Los católicos creemos que la fe supone la inteligencia; creemos que la gracia supone la naturaleza; y creemos que la ley natural debe orientarse según la ley evangélica. ¿Por qué aceptamos la transfiguración de la persona humana en particular, pero negamos esta misma transfiguración en el plano político y social? ¿Acaso la Encarnación no asumió a todo el hombre, hasta sus más recónditos perfiles? ¿O será lo político una creación demoníaca, impermeable al poder redentor de Cristo? Pero entonces San Luis y San Fernando no hubiesen podido ser reyes santos.
No hay Cristiandad sin Verbo Encarnado.
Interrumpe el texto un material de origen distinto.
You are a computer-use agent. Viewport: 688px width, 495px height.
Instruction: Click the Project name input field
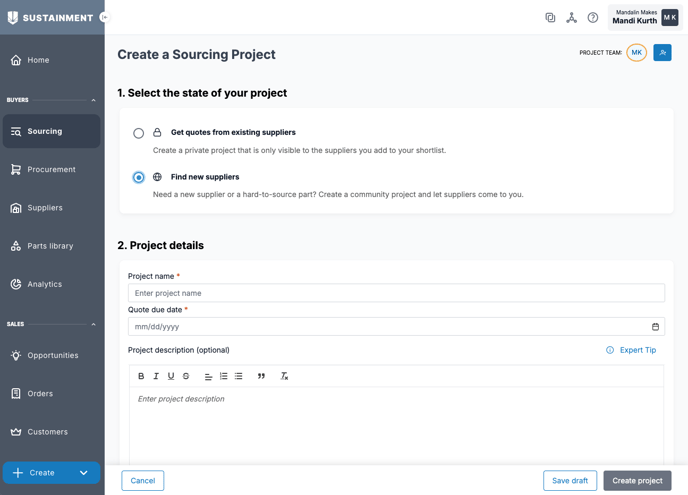(x=396, y=293)
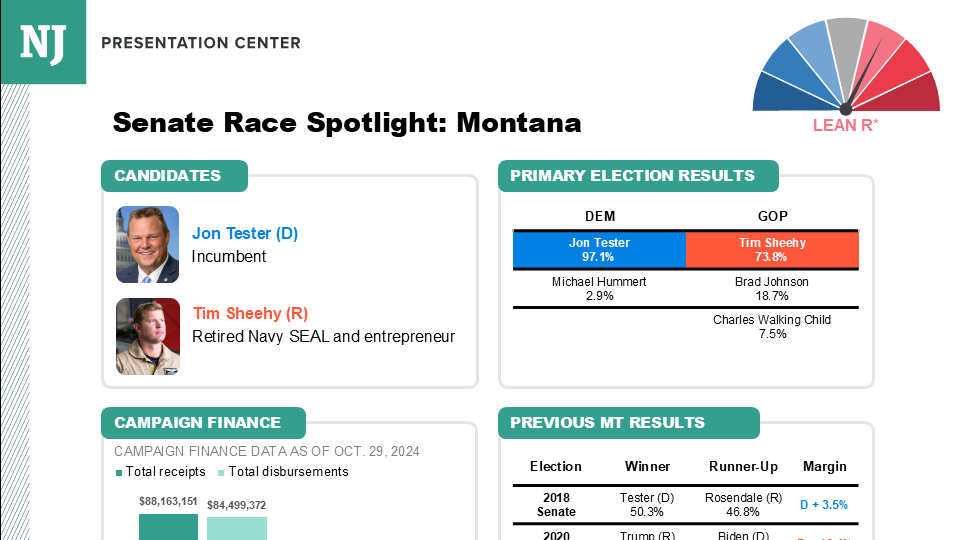Click the Brad Johnson 18.7% result

tap(772, 289)

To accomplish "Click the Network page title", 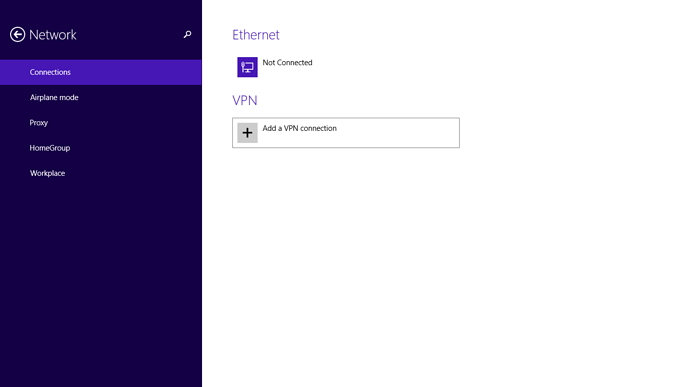I will [x=52, y=35].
El Estado Laico no es otra cosa que la negación de la Encarnación, porque desconoce la legitimidad del poder de la gracia en la sociedad. Al negar la unión entre el Estado y la Iglesia, queda negada también la unión de las cosas humanas y las cosas divinas. Éso es liberalismo, éso es laicismo: el pensamiento propio de la Masonería.
Fue León XIII el que comparó a la Iglesia y al Estado con el alma y el cuerpo. En buena filosofía, el alma es la que anima, la que da vida al cuerpo. Un cuerpo sin alma –lo sabemos– es un cadáver. Realidades distintas pero que en el hombre están unidas: no están separadas, de lo contrario no podríamos en este momento respirar. Pues bien, éso debe ser un Estado: una realidad social y terrena transfigurada por el poder divino de Cristo Rey.
Sin la presencia vivificante del alma, el hombre perece. Y sin la presencia divina de la gracia en las realidades sociales, la Argentina marchará forzosamente al cementerio. No hay otra salida que ésta: que reine Jesús por siempre, que reine su Corazón. En nuestra patria, en nuestro suelo, que es de María la Nación. El día que este canto sea una realidad en las voces, en las gargantas y en las calles, la Argentina resucitará. Habrá vuelto el alma al cuerpo.

Juan Carlos Monedero (h), Blog de Cabildo.